* _Page text_:


  1. sribe

    Joined: Dec 1969


    there's a chance here...

    To "Constable Odo":

    Actually, Windows-based tables have been around for a long time and many hospitals have already tried them--and drs & nurses have largely rejected them because they are too clumsy to use effectively. How much of this is Windows & how much is typically-horrible medical records software, I can't say. So these failures & dissatisfaction open a window of opportunity for Apple, and I know for a fact that both Drs & IT folk are excited about the possibilities.

    However, your point about getting the table working in current environments is correct. It is first a huge challenge just to get vendors to support anything other than Windows. And beyond that, vendors who have been producing Windows software with awful barely-usable user interfaces can hardly be expected to turn around and produce good iPad software.

    If anything happens in this space, it will almost surely be pushed by smaller developers working with innovative drs...

  1. kgav

    Joined: Dec 1969



    The iPad has tremendous potential in the medical field. Viewing X-Rays, CT Scans and MRIs all rapidly and while on the move throughout the hospital. Getting realtime push data on patients is already available to iPhone. Applications such as AirStrip and countless other medical software and hardware companies are all rapidly deploying iPhone related apps or are busy developing them.

    In critical situations you want simplicity and reliability, two qualities synonymous with Apple's products. Linux/Android and Windows do not have track record of processing those two critical qualities in the current Tablet PC. Apple designed a Multi-Touch user interface separate from a desktop user interface. Form and function are of the highest priority for Apple not the bottom-line or getting it out quick and dirty.

* _Recorded data_:

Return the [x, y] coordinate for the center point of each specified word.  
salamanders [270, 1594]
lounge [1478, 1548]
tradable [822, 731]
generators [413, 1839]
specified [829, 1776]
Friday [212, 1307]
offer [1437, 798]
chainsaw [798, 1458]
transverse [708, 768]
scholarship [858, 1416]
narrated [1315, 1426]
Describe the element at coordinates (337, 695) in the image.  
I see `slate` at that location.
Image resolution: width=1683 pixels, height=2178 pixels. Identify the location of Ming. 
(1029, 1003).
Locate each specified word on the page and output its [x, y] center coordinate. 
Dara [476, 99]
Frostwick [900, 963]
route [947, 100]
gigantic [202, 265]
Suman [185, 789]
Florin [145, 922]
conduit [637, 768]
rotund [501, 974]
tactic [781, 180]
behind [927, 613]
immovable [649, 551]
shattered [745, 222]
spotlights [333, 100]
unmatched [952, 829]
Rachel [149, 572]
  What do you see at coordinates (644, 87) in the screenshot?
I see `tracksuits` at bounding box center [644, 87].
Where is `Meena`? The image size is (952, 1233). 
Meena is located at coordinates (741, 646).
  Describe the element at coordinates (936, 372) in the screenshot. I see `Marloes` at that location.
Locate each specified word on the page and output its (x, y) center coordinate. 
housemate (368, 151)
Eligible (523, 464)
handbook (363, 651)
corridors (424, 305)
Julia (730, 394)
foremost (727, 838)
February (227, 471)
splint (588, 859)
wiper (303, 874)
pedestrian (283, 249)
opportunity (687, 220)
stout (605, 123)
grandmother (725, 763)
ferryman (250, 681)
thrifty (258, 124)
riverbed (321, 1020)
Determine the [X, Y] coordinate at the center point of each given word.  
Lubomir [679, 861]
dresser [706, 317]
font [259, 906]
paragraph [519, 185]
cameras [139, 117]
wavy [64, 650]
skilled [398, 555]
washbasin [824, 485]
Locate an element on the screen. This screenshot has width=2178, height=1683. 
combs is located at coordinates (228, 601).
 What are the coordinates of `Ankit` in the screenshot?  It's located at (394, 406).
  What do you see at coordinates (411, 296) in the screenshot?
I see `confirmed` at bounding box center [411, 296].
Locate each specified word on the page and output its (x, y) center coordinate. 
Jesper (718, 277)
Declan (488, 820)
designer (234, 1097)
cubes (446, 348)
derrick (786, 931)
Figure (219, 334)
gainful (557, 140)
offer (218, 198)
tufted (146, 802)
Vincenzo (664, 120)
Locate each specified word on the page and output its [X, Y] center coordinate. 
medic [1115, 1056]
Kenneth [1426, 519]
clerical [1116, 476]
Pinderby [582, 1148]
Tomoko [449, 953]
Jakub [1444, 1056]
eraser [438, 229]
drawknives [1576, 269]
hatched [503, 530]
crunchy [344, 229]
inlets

* _Work instructions_:
A – List every kind of medical scan or image that the forum comments about the iPad in medicine say could be viewed on the device.
B – Translate this sentence from the forum comments about the iPad in medicine into Spanish: "In critical situations you want simplicity and reliability, two qualities synonymous with Apple's products."

* _Results by task_:
A –
X-Rays
CT Scans
MRIs

B – En situaciones críticas uno quiere sencillez y fiabilidad, dos cualidades que son sinónimo de los productos de Apple.